Spent Fuel Pool (SFP) Treatment
There are generally three pools in a nuclear power plant: the reactor water cavity (RWC), the SFP, and the reactor water storage tank (RWST). The RWC is the pool created when the reactor cavity is flooded with water from the RWST. During the entire cycle, the RWST tank refills the RWC during the outage, the SFP and — during an emergency shutdown — refills the Cold Leg Accumulators (CLA). The CLA is a pressure vessel that will discharge, in the event of pressure loss, high borated water into the cold leg piping feeding the reactor vessel and assists in the shutdown of the nuclear reaction. Purification of the RWC and the SFP is carried out by a spent fuel pool demineralizer, which uses a mixed bed of strong acid cation resin and strong base anion resin (NRW3560 or NRW3670). Peroxide generated by radiation from the exhausted fuel contributes to oxidative attack on the cation resin, which results in the release of sulfates. The highly cross-linked macroporous cation resin NRW160 (found in NRW3560), gel cation NRW1160 (NRW3660), and NRW1180 tolerate this oxidative condition better than lower cross-linked resins. Sediments are easily disturbed during fuel movement, causing clarity to deteriorate and turbidity and increasing radiation levels. Macroporous anion resins NRW5010 or NRW5070 assist in reducing turbidity and associated radioactivity when layered on top of the mixed bed resin. If fuel bundles are moved from the fuel pool and transported to dry storage in special storage casks, the SFP demineralizer with an NRW5010 layer on the mixed bed will remove fine particulates that collect on metal surfaces.  
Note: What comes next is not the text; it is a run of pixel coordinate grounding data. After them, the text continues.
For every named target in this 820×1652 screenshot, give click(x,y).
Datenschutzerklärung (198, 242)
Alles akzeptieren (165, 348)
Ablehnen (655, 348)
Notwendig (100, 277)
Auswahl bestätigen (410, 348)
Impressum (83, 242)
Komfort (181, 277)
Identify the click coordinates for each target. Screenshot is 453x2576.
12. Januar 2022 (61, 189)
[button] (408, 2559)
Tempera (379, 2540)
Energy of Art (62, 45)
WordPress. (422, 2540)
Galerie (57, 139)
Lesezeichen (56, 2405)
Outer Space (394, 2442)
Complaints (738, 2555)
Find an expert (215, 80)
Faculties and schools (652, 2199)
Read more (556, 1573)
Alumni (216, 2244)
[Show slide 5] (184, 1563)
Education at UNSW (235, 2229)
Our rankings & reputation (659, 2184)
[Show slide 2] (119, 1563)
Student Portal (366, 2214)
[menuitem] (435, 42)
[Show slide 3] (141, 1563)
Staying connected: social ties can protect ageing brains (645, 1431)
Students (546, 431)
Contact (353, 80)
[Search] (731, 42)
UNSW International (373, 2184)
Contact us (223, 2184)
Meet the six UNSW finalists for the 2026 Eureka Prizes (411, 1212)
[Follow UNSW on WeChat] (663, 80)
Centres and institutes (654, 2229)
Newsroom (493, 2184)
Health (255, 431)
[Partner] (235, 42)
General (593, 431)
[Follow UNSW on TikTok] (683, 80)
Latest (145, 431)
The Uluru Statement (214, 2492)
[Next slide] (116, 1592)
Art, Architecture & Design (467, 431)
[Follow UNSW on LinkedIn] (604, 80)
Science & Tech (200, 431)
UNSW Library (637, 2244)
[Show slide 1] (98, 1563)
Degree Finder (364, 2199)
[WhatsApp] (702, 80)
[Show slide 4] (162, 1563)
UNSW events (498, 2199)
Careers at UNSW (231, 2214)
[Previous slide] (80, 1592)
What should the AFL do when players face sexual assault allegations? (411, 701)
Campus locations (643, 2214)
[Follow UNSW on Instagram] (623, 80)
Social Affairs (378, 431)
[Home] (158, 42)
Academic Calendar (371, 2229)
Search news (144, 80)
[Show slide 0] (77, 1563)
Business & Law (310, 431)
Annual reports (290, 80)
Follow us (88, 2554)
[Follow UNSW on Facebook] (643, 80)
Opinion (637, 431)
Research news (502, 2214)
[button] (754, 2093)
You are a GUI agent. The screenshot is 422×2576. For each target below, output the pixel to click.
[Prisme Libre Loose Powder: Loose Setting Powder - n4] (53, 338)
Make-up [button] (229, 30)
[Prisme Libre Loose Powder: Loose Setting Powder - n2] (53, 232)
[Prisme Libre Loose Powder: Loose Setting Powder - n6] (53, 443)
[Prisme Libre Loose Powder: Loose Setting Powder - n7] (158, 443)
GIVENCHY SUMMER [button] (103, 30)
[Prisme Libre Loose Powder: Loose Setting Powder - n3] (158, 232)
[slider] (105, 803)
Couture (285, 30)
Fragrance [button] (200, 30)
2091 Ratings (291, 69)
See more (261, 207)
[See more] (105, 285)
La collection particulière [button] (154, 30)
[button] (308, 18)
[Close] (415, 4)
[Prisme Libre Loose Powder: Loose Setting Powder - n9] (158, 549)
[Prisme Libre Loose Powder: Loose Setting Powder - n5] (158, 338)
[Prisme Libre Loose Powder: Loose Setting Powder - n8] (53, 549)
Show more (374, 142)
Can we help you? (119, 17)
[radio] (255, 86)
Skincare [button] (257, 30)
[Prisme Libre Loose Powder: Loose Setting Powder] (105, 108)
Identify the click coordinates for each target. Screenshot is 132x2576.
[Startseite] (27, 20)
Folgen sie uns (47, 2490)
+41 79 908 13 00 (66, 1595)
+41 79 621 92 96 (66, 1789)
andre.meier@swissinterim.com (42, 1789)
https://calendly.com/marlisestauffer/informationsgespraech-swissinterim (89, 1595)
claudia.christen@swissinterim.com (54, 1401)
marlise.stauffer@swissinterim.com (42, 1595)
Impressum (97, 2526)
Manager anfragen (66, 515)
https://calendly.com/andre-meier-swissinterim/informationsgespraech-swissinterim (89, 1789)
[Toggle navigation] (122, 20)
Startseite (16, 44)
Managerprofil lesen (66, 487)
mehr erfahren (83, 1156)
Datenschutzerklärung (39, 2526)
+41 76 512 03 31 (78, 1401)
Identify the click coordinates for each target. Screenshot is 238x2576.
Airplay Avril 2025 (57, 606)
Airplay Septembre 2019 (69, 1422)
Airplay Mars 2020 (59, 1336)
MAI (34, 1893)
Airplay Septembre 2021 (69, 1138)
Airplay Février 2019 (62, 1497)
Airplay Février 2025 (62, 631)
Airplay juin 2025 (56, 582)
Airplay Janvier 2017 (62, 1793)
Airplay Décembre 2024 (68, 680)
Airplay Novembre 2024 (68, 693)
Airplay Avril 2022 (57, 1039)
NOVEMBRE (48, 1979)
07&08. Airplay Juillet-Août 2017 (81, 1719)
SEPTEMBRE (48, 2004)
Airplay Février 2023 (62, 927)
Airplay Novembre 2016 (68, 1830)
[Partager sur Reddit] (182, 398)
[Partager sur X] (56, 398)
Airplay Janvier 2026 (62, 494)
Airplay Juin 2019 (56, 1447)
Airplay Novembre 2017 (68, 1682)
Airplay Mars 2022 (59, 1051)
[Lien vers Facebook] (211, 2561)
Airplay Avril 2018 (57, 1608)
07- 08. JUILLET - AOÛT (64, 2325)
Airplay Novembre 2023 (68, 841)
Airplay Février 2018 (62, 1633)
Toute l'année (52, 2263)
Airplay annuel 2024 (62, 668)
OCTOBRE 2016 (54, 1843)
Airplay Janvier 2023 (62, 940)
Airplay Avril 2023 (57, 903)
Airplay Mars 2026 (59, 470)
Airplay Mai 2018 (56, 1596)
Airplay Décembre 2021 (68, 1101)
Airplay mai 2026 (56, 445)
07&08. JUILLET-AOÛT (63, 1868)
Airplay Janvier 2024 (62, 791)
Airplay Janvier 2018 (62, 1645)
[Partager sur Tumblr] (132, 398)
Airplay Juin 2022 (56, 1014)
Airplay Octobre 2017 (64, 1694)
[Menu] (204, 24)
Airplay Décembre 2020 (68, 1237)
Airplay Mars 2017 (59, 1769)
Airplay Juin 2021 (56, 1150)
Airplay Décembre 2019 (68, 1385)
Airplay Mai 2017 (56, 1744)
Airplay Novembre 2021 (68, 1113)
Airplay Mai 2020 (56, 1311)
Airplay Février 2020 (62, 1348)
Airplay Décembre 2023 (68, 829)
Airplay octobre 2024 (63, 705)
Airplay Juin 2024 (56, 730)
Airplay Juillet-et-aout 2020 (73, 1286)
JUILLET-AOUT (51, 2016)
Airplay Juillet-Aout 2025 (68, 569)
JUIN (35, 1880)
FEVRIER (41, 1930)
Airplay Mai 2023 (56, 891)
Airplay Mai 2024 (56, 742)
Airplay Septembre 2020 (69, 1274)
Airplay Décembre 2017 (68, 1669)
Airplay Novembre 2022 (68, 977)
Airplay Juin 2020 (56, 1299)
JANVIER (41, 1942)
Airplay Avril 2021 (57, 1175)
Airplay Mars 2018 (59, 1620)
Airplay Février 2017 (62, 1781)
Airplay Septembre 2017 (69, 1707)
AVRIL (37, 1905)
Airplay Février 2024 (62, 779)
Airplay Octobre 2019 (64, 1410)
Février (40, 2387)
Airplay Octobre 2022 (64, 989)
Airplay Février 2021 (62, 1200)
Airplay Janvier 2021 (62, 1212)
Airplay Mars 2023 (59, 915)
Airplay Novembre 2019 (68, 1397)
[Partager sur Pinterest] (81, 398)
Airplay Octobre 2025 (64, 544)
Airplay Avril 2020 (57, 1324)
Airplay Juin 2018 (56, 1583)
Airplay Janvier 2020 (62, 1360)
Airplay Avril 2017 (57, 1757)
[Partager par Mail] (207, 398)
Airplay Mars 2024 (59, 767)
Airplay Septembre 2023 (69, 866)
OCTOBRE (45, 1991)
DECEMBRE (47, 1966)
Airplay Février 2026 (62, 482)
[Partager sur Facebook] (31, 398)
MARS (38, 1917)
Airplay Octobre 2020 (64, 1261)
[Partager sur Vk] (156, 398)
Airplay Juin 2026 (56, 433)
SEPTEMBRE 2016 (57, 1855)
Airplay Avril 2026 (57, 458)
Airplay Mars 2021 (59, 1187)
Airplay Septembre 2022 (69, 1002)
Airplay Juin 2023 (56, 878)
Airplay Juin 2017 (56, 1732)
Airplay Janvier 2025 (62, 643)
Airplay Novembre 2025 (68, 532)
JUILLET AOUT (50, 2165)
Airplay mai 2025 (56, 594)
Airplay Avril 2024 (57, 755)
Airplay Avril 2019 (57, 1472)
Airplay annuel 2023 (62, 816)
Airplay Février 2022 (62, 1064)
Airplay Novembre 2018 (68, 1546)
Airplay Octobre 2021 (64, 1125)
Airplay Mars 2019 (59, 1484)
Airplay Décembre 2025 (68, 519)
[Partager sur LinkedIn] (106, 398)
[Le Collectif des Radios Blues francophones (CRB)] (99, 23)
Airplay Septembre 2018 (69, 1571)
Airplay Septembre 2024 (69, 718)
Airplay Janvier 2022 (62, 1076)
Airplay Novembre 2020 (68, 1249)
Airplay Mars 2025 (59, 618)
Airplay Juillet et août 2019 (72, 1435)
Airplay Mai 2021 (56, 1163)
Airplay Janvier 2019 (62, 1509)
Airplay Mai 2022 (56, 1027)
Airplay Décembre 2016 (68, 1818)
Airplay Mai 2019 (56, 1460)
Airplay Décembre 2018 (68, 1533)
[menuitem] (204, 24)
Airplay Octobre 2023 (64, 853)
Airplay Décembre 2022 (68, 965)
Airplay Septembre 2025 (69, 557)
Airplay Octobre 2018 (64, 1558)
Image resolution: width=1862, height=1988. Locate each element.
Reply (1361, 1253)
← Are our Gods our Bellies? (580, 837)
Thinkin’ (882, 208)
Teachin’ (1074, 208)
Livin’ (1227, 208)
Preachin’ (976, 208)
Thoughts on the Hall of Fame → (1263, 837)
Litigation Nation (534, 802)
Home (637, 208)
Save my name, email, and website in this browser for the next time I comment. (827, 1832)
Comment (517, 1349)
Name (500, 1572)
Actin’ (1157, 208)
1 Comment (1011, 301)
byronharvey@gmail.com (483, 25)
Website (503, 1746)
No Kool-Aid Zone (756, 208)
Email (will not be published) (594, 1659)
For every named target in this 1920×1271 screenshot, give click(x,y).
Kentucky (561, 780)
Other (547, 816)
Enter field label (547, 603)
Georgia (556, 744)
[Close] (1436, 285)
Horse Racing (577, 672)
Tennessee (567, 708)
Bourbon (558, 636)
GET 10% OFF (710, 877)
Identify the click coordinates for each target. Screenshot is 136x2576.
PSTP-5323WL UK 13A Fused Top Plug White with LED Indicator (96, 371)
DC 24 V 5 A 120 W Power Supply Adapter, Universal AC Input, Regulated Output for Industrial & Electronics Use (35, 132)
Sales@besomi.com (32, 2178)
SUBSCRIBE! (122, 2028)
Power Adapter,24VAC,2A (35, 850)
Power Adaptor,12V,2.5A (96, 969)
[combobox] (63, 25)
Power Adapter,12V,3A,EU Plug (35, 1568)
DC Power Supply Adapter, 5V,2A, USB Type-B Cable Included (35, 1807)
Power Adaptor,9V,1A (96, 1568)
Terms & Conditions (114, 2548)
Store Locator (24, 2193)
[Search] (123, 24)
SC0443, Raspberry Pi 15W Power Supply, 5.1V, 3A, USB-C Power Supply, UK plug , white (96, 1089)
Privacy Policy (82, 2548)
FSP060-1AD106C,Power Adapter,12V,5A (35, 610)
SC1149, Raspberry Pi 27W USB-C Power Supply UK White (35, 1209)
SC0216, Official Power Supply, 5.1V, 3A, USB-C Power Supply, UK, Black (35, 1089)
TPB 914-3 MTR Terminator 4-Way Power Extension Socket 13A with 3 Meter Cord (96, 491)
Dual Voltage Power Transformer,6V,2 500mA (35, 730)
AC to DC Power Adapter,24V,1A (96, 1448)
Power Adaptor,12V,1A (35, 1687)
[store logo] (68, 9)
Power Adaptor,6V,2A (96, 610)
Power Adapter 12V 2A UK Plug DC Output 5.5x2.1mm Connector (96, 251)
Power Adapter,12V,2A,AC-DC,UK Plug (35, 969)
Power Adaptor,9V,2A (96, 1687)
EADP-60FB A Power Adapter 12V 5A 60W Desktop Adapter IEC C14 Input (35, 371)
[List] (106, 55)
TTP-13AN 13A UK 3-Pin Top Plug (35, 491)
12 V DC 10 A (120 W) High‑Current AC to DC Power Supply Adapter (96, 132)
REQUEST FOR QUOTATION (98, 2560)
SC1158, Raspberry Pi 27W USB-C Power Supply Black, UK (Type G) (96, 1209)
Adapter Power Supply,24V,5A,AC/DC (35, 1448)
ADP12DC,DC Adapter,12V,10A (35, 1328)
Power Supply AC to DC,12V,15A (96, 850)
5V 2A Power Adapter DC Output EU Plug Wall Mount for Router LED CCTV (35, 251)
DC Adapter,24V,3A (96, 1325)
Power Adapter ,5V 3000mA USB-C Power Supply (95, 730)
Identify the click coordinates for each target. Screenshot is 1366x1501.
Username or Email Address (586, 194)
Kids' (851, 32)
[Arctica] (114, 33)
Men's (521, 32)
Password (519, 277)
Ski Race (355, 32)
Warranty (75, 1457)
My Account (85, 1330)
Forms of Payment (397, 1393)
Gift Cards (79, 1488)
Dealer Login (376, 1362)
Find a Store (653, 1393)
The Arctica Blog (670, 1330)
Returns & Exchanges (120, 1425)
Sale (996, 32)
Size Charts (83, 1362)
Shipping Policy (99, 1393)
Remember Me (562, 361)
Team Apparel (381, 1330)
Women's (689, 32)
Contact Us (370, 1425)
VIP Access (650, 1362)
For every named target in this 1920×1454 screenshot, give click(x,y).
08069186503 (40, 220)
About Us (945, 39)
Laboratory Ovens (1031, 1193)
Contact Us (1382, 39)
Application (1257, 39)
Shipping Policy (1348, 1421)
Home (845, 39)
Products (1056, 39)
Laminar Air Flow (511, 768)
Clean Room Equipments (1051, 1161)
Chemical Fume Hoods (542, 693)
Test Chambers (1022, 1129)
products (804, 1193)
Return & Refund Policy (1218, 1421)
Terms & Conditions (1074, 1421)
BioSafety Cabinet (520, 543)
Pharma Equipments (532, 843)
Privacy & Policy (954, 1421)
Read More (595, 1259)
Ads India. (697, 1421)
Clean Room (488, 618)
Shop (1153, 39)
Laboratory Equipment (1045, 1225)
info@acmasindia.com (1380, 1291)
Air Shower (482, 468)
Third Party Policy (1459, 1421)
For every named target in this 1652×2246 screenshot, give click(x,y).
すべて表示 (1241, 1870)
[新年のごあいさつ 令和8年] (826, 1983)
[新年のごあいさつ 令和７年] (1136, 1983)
Radwaste Effluent Treatment
The radwaste system collects primary circuit let down and the various liquid waste streams originating from the radioactive sections of the power plant. The effluents are filtered before being treated by ion exchangers. Usually, the resin train consists of activated carbon, natural zeolite, a strong acid cation exchanger H⁺ form (NRW160, NRW1100), followed by mixed bed resins (NRW3240). Some radioactive products are present in colloid form and not captured by conventional resins. Adding a layer of the macroporous anion resin NRW5010 or NRW5070 on top of the lead strong acid cation bed will effectively address this type of contaminant. The conventional radwaste mixed bed resin may be replaced with the higher-capacity mixed bed, NRW3560. It should be noted that the resins used for the treatment of wastewater do not necessarily have to be of nuclear quality. They must, however, be highly regenerated to maximize loading of activity.